Setting the completed arrangement to one side, Ran shuffled through the requests again, picking something out that he knew they had a vase for. He made a mental reminder to take inventory sometime soon, and have Omi order them a new supply. The kid had a remarkably good eye for things that would sell. Someday, he would teach Omi ikebana. With his artistic eye and exacting personality, he would excel at it.

Someday, perhaps, when he felt human again.

The bell over the shop door tinkled as Youji came in, leaning the broom in its usual spot. "Want me to put that in the cooler for you?" he asked, pointing.

Ran nodded. "Get me the flat green vase, too," he said.

Youji looked almost taken aback that he had actually spoken, but said smoothly, "Sure."

While Youji was banging around in the cooler, Ran walked around the shop, choosing the flowers for his next few arrangements. Youji probably had been surprised, he reflected. It was easily the first complete sentence he had spoken to the man since coming back.

He had been holding them all at arm's length, really. It had been habit for so long, and he had fallen right back into the hole he had dug for himself. It was just so hard. He knew what it had felt like for them, to be abandoned. He had seen the mark of Ken's anger on the wall, the hurt buried deep in Omi's eyes, the wariness on Youji's face. You should fix that, he told himself. Before there was a mission, and that wariness killed one of them.

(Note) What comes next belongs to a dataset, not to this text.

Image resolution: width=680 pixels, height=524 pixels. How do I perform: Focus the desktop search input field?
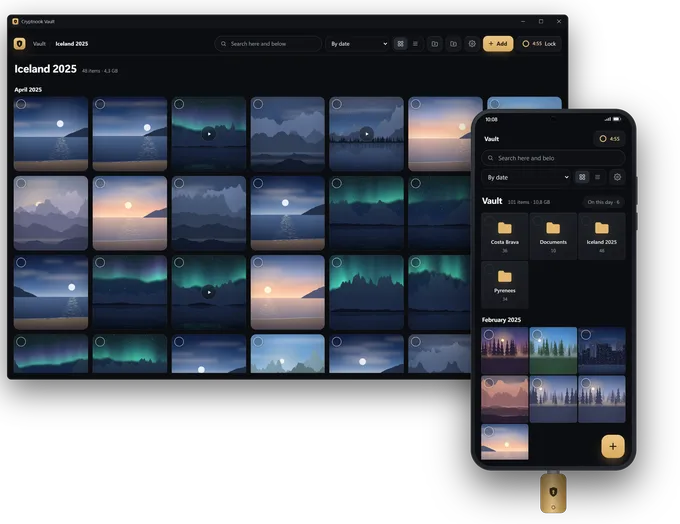(x=268, y=44)
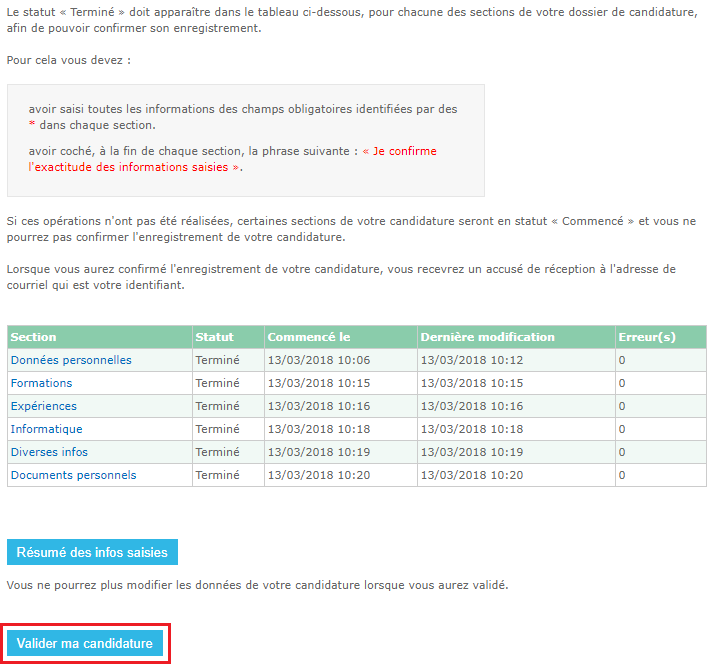Click the 13/03/2018 10:18 start date for Informatique

tap(319, 429)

But what to do, when he didn't know how to say anything?

Setting the flowers he had chosen in a pile on the table, Ran sat down and rested his head in his hands. He had no idea how to cross the gulf that lay between him and the rest of his teammates, and now it was more important than it ever had before. How would they trust him again if he didn't?

Ran didn't look up as Youji set the vase carefully by his elbow. He half expected the blonde to ask him if he was all right, but Youji's footsteps moved quietly away from him toward the front of the shop. Taking a deep breath, he scrubbed his hands over his face. Now was not the time to be thinking about how to reconcile his team with his desertion. Now was the time to think about flowers.

With a conscious effort, he cleared his mind, shoving all the dark thoughts aside for a moment. The arrangement he had chosen was fairly simple, and he concentrated on the placement of the flowers, their colors and shapes, vaguely aware of Youji shifting things around in the shop.

A resounding crash directly behind him jolted him up and out of his chair. He whirled around, barely taking in the shattered pot, the still quivering leaves of the plant on the floor, before grabbing Youji's shoulder and clenching his fist.

Youji flinched.

Ran stared into Youji's eyes for a long minute, struggling to control himself, to damp down this inexplicable rage that had bubbled to the surface. He took a step back, willing his hand to let go, his fist to lower. This wasn't what he needed to do. But he was so angry, he was so ...

Unhappy, he finally admitted to himself. He was so unhappy.

Dropping his eyes from Youji's face, Ran muttered, "Inventory," leaving his arrangement half finished on the table and escaping to the back room. It was something he had needed to do anyway, and it offered him a quiet place to think, to decide what he should do away from everyone, away from Youji. Because he never wanted to see that look in Youji's eyes again.